La polizia cantonale ha diffuso quest'oggi i dati dell'operazione Prevena 16, volta a combattere i furti con scasso, borseggi e taccheggi durante il periodo natalizio.
Sull'arco di venti giorni, a partire dal 4 fino al 24 dicembre, le forze dell'ordine hanno disposto 368 posti di controllo, effettuando verifiche su 1'569 persone e 1'006 veicoli. In totale i fermi per inchiesta sono stati 13, mentre due persone sono state arrestate.
I dati riguardanti i furti con scasso, durante il mese di dicembre hanno mostrato un andamento contenuto e stabile del fenomeno, sottolinea la polizia. "Grazie all'attività di prevenzione/informazione della polizia e grazie all'arresto di diversi autori o gruppi di autori di reato, la statistica sull'arco annuale vede una diminuzione generale dei furti sul territorio cantonale".

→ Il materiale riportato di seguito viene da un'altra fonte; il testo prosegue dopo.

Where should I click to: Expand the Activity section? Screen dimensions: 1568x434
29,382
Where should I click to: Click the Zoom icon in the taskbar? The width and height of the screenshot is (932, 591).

L'operazione è stata effettuata in collaborazione con le polizie comunali, la polizia dei trasporti e le guardie di confine. Con una media di 28 agenti al giorno, le forze dell'ordine hanno prestato servizio in punti nevralgici di grande affluenza, quali centri commerciali e negozi, per garantire una presenza accresciuta di pattuglie. Su venti giorni sono stati impiegati in totale 562 agenti.
L'operazione, spiega la polizia cantonale nella nota, è strutturata sul concetto di tre livelli di sicurezza: quella per il cittadino, con lo scopo di garantire sostegno durante la fascia attiva della giornata; quella del territorio, al fine di prevenire i reati ed agire dinamicamente sul terreno con l'impiego mobile delle forze; e infine quella dei fenomeni, ossia eventi che con serialità vanno oltre l'attività ordinaria.